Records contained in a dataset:
───
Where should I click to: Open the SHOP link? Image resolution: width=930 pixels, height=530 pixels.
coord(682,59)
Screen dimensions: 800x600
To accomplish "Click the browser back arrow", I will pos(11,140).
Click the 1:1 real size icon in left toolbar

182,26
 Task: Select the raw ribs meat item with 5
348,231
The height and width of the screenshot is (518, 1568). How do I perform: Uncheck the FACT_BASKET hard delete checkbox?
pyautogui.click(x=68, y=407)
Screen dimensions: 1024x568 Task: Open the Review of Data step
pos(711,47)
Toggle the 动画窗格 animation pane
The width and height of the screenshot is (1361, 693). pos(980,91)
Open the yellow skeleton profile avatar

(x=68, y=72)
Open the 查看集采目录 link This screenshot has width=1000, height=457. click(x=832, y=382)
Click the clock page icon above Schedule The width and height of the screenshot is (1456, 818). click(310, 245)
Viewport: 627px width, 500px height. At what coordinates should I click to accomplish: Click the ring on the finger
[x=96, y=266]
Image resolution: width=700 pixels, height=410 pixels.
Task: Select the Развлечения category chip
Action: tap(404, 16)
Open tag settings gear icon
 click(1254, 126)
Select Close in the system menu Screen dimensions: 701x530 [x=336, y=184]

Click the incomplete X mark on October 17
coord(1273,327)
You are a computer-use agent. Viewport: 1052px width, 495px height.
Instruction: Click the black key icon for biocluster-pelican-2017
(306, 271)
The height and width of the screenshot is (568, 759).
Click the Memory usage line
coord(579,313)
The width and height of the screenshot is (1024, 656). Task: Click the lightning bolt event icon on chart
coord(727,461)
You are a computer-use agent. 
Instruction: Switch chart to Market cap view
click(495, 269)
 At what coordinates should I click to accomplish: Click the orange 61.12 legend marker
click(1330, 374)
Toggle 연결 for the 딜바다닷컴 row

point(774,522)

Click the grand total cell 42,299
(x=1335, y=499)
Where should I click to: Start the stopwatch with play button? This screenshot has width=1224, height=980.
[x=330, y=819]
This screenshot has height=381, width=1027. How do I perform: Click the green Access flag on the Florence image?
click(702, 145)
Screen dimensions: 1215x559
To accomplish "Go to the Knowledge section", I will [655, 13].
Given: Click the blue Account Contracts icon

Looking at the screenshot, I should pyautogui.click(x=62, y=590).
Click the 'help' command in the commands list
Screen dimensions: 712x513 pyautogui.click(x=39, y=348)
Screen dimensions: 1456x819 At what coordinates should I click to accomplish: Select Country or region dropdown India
───
_Task item_
Output the line holding "Screen dimensions: 1215x559", then every later line through the end of the records above, exactly as given and nothing else.

_Response to the exercise_
Screen dimensions: 1215x559
To accomplish "Go to the Knowledge section", I will [655, 13].
Given: Click the blue Account Contracts icon

Looking at the screenshot, I should pyautogui.click(x=62, y=590).
Click the 'help' command in the commands list
Screen dimensions: 712x513 pyautogui.click(x=39, y=348)
Screen dimensions: 1456x819 At what coordinates should I click to accomplish: Select Country or region dropdown India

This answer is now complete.